Suggestions for Personal Support Friends
First, take care of yourself. Set boundaries so that you don't put others' problems before your own recovery.
Be patient. Remember that it took time for the negative mind to take over and that time is needed to allow the actual mind to regain control.
A good idea is to have the Friend set a goal or make a plan and commit it to you. For example, one might tell you the plan to eat three times that day, or to not eat chips or dessert that day, or to not purge that day, then E-mail to let you know whether or not the goal was met. One might call you before grocery shopping to commit to buying only what is on the list, then call again after shopping to report the success (or failure - honesty is important).
Instead of offering advice, share what you've done in a similar situation. If the Friend is having a problem with which you have had no experience, you can't go wrong by simply listening. You don't have to say anything.

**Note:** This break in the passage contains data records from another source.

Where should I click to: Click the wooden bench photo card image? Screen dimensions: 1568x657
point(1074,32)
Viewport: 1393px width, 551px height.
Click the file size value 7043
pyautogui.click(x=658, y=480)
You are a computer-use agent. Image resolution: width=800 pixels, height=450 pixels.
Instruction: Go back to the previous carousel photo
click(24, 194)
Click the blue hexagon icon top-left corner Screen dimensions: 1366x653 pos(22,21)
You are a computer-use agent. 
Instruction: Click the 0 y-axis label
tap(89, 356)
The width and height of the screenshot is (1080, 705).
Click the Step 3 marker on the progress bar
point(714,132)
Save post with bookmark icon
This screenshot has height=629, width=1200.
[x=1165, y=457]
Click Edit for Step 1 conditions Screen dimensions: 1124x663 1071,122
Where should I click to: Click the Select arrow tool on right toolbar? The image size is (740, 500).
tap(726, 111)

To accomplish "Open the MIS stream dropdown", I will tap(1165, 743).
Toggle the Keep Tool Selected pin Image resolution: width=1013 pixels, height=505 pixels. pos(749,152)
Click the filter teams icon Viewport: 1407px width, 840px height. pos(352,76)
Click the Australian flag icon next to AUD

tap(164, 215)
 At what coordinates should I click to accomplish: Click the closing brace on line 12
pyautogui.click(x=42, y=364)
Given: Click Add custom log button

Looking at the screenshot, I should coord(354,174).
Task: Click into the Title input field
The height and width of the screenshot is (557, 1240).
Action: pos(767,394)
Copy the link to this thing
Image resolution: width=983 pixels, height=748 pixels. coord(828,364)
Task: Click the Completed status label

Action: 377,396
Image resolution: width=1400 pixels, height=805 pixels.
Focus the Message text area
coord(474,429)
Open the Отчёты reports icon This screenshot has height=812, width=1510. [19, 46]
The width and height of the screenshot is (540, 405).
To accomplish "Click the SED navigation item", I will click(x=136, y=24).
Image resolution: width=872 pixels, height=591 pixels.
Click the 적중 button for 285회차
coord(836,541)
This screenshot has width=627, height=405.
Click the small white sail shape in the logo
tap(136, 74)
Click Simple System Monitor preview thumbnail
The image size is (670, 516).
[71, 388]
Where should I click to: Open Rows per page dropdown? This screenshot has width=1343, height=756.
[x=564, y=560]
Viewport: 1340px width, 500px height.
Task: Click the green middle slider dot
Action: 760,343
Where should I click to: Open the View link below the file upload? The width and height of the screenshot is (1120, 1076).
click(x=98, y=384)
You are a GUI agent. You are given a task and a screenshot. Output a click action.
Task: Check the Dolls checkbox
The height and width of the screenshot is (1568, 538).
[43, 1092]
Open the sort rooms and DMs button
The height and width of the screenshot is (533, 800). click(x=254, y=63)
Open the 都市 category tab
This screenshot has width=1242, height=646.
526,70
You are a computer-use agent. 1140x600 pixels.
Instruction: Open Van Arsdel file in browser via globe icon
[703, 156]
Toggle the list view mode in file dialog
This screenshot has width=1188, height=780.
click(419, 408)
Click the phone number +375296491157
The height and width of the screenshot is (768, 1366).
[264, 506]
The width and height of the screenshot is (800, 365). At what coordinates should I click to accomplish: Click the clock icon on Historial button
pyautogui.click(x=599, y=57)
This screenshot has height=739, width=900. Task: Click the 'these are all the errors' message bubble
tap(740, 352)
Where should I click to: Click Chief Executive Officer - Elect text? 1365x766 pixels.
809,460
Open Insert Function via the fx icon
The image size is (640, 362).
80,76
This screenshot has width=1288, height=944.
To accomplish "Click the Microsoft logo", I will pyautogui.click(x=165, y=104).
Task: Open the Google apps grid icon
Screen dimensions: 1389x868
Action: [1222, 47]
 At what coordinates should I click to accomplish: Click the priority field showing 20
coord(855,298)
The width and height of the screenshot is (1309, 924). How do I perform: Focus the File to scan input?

Words of encouragement include: "I'm glad you wrote and talked about that", "I hope you find a solution soon", "Good luck with that", "I know you'll find a way", "Keep up the good work", "Please write again", "I believe in you", "It will get better", etc.
Don't say, "I know how you feel." A more suitable response might be, "I've experienced something similar to that. I felt. . . "
Ask often how the Friend is feeling. "How do you feel about that?" "How did that make you feel?" "How are you feeling today?"
If the Friend is having a difficult time stating a feeling, you might try a comment such as, "You seem angry," or "You must be scared." If you're wrong, the Friend will let you know.
Assure the Friend that the feelings are normal and okay.
If someone asks you to be her PSF, but then doesn't keep in touch, she may be testing to see if you care enough to keep in touch with her. Write (or call if you've decided to exchange phone numbers). However, it is the responsibility of the Friend to keep in contact with the PSF, not for the PSF to keep tabs on the Friend.